Reads mapping
Once you are happy with your read sequences in your FASTQ files, you can use a mapper software to align the reads to the genome and thereby find where they originated from.
At the end of this lesson, you will be able to :
- identify the differences between a local aligner and a pseudo aligner.
- perform genome indexing appropriate to your data.
- map your RNA-seq data onto the genome.
Material
Building a reference genome index
Before any mapping can be achieved, you must first index the genome want to map to.
To do this with STAR, you need two files:
- a fasta file containing the sequences of the chromosome (or genome contigs)
- a gtf file containing annotations (ie. where the genes and exons are)
We will be using the Ensembl references, with their accompanying GTF annotations.
Note
While the data are already on the server here, in practice or if you are following this course without a teacher, you can grab the reference genome data from the Ensembl ftp website.

→ YOUR GOAL: Rewrite the passage of the reads mapping text starting with "- perform genome" and going on through "want to map to.", substituting "transcriptome" for "genome" throughout.

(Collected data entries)
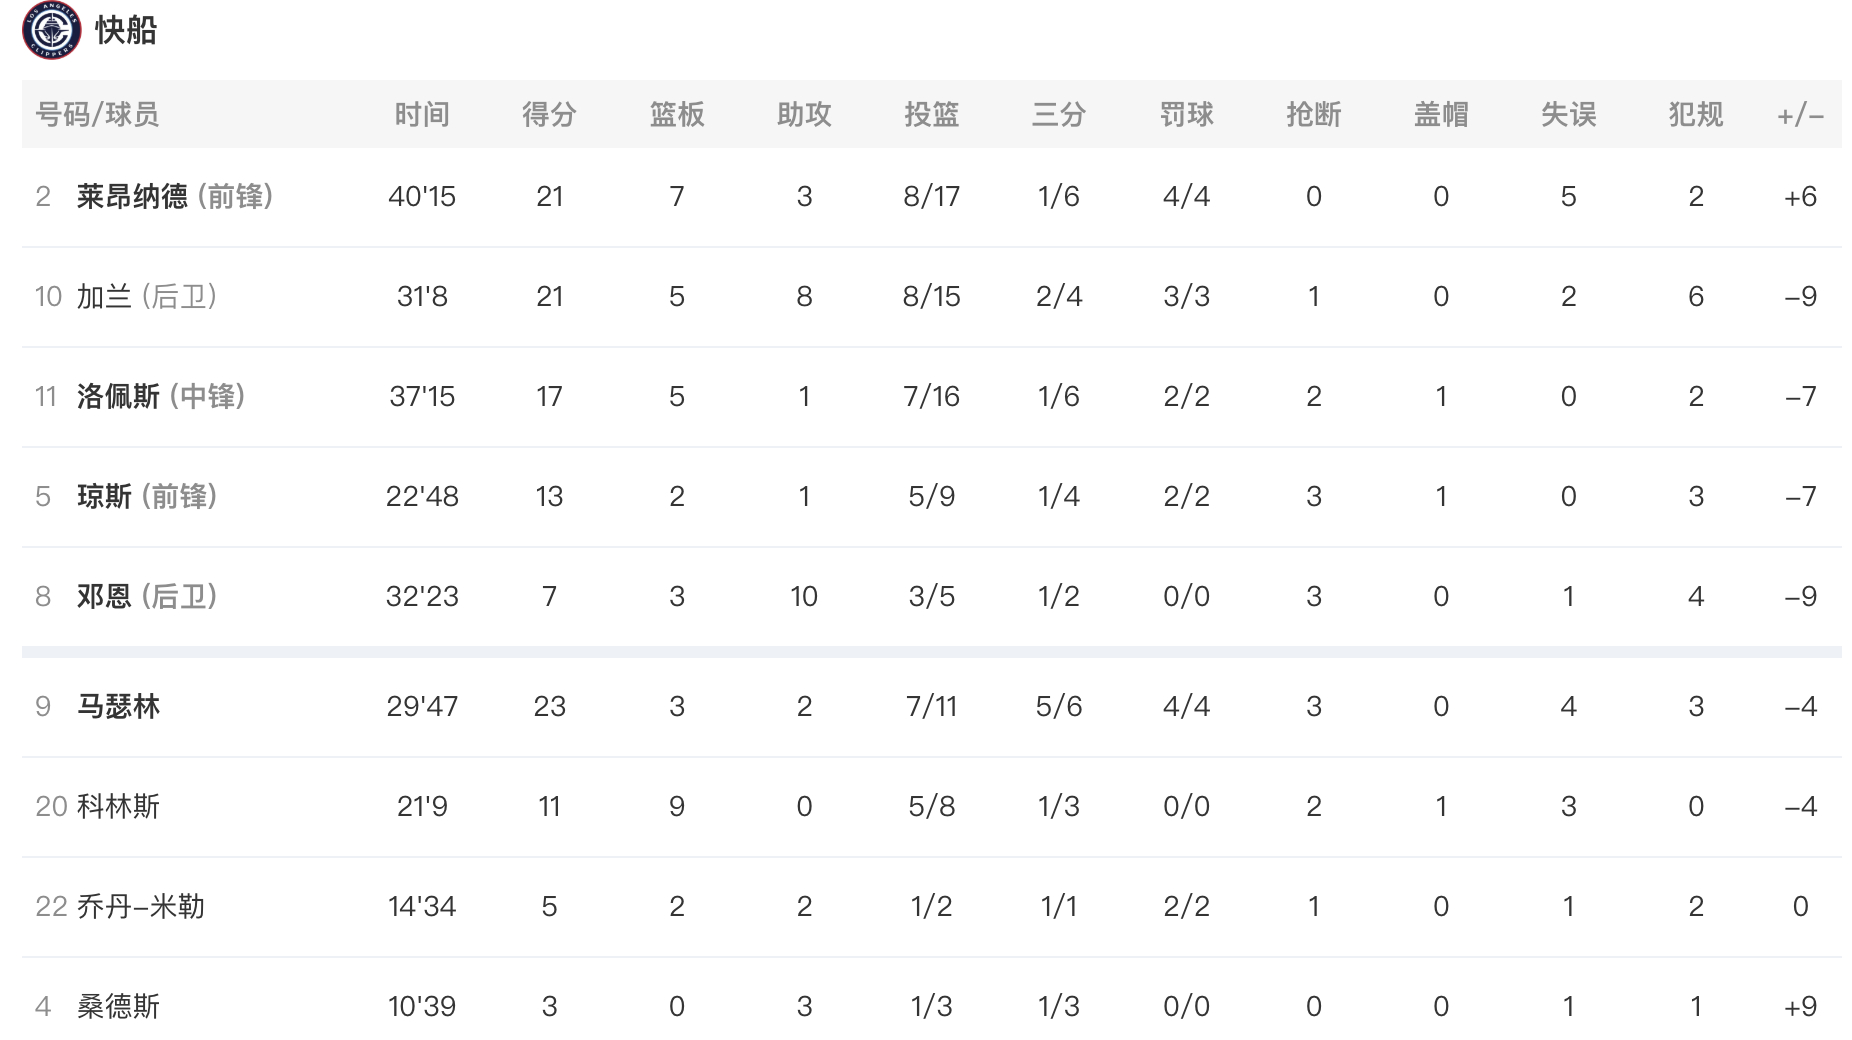Select 科林斯 in the bench list
1852x1040 pixels.
point(118,806)
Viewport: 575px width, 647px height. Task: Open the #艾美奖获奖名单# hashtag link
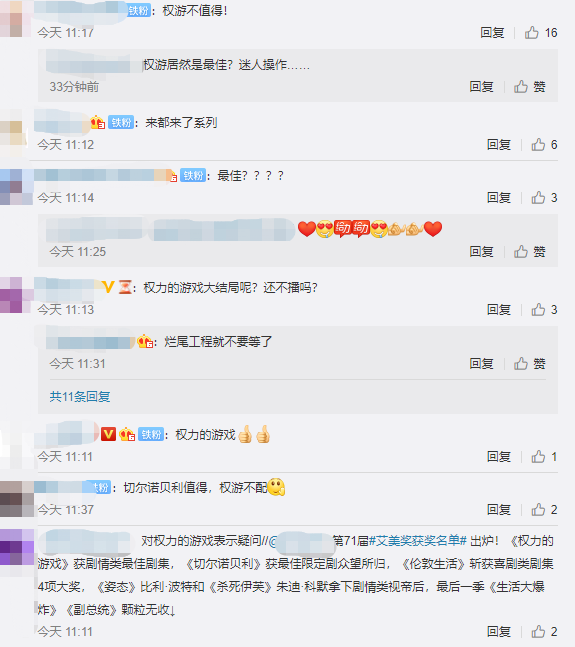point(417,541)
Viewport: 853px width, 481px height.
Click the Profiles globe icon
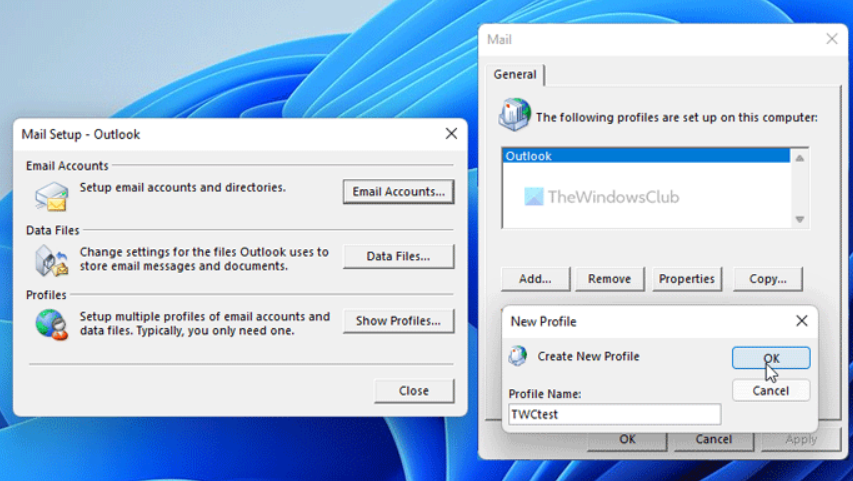(x=51, y=324)
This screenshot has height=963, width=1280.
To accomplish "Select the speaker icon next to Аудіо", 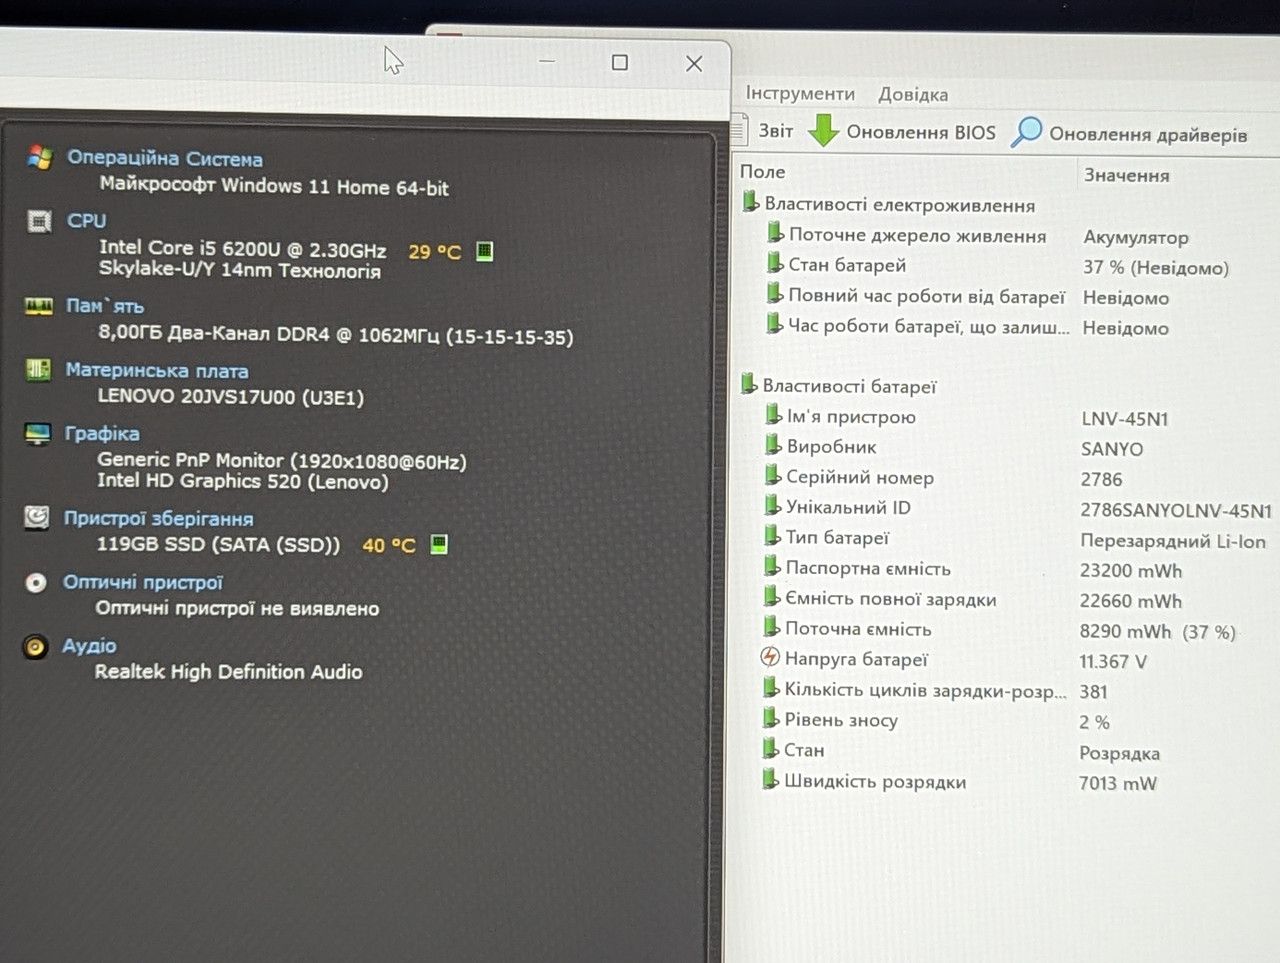I will point(35,646).
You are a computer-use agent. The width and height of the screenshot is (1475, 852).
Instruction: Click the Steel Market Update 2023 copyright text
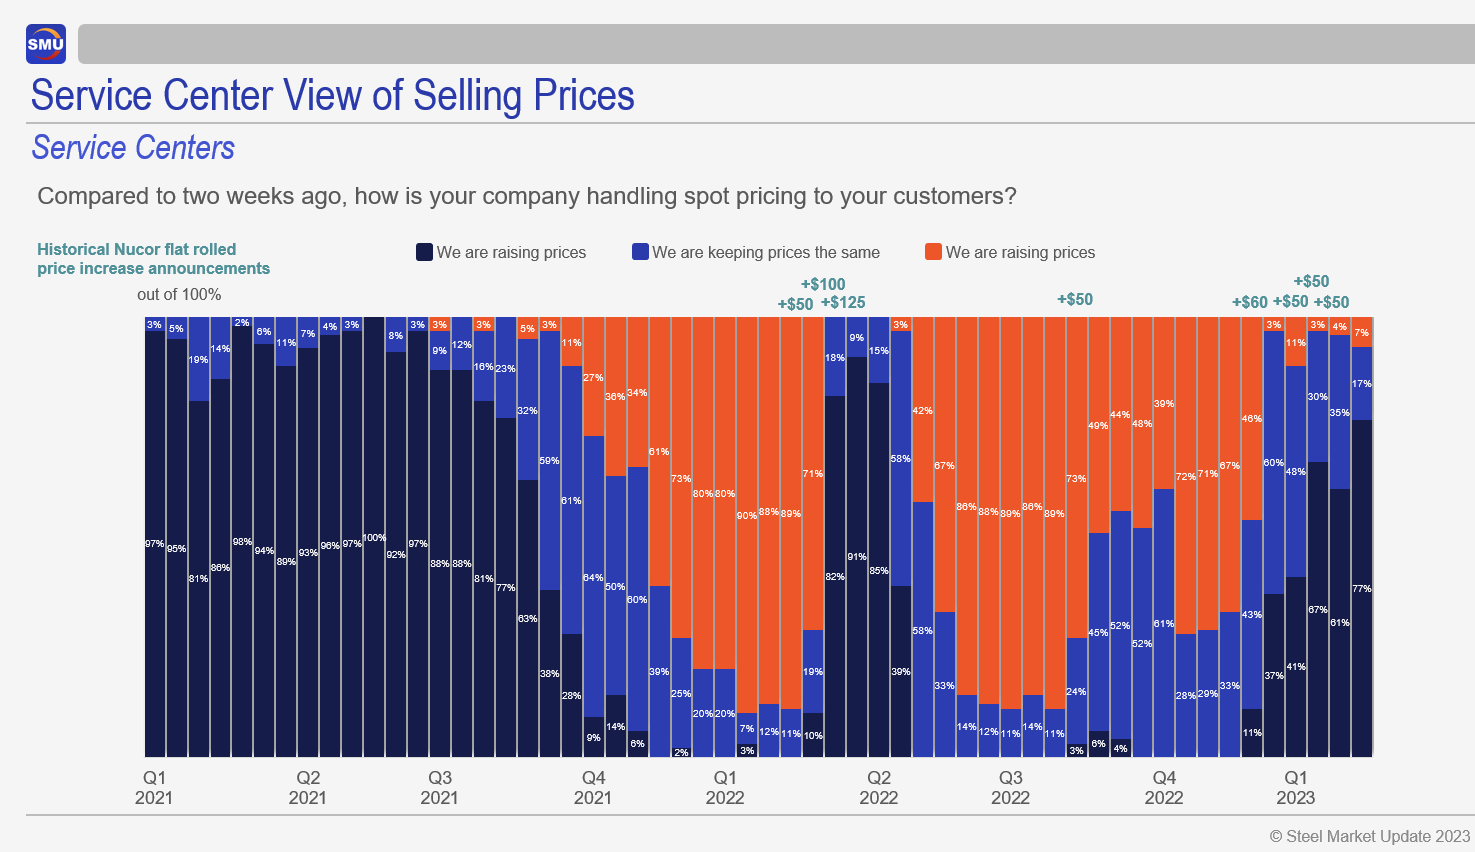coord(1369,837)
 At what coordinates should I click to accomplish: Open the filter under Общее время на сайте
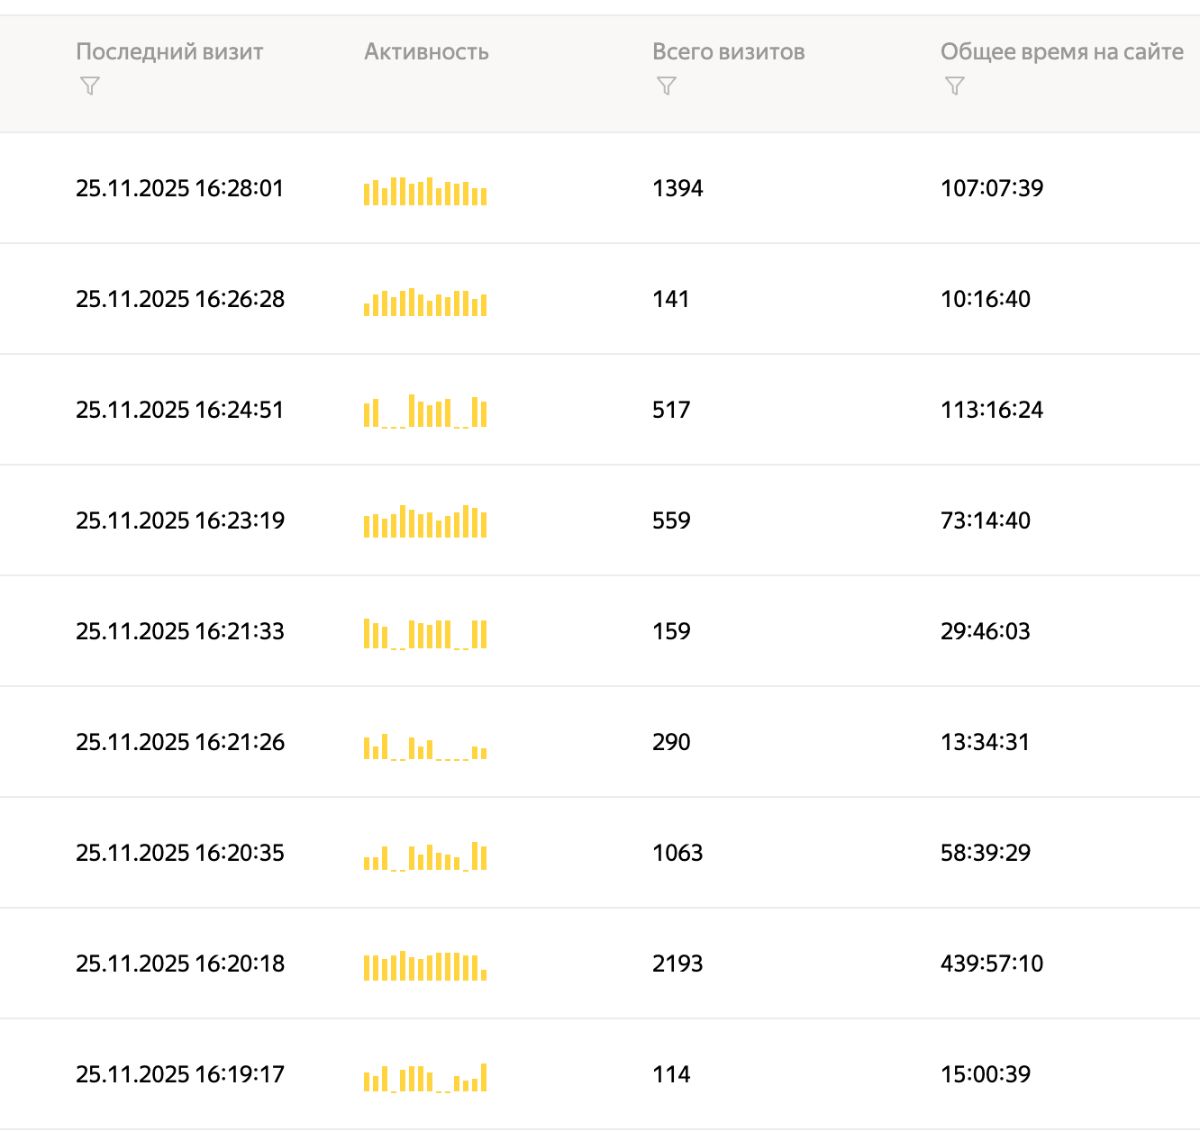click(954, 86)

→ SOLUTION TO THE PROBLEM:
- perform transcriptome indexing appropriate to your data.
- map your RNA-seq data onto the transcriptome.
Material
Building a reference transcriptome index
Before any mapping can be achieved, you must first index the transcriptome want to map to.